Study text: Begin

At least two protesters were killed in the morning in the area, which has been a major rallying point during three weeks of daily demonstrations.   

Three Myanmar Now reporters witnessed one of the killings while sheltering in a building across the street.

They saw a young man get shot in the chest and fall to the ground, where he lay in a pool of blood until he was carried away by other protesters. He passed away at a nearby hospital.  

He has been identified as 23-year-old Nyi Nyi Aung Htet Naing. The man’s blood-stained shirt had the words “Spring Revolution” printed on it, a reference to the Arab Spring and a name that many protesters have given to this month’s uprising. 

Another young man named Zin Lin Htet died from a gunshot wound during the attack at Hledan. 

In Yangon’s Kyimyindaing neighbourhood, security forces broke up a protest led by school teachers and shot a female middle-school teacher dead.

Study text: End
Exercise data: Begin

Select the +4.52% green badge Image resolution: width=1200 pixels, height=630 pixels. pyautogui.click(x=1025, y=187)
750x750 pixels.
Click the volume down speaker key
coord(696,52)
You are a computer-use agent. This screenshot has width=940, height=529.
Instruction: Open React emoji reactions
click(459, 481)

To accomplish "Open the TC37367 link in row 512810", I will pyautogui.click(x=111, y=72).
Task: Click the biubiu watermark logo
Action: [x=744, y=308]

Exercise data: End

Reproduce the entire report on the protester killings word for word.

At least two protesters were killed in the morning in the area, which has been a major rallying point during three weeks of daily demonstrations.   

Three Myanmar Now reporters witnessed one of the killings while sheltering in a building across the street.

They saw a young man get shot in the chest and fall to the ground, where he lay in a pool of blood until he was carried away by other protesters. He passed away at a nearby hospital.  

He has been identified as 23-year-old Nyi Nyi Aung Htet Naing. The man’s blood-stained shirt had the words “Spring Revolution” printed on it, a reference to the Arab Spring and a name that many protesters have given to this month’s uprising. 

Another young man named Zin Lin Htet died from a gunshot wound during the attack at Hledan. 

In Yangon’s Kyimyindaing neighbourhood, security forces broke up a protest led by school teachers and shot a female middle-school teacher dead.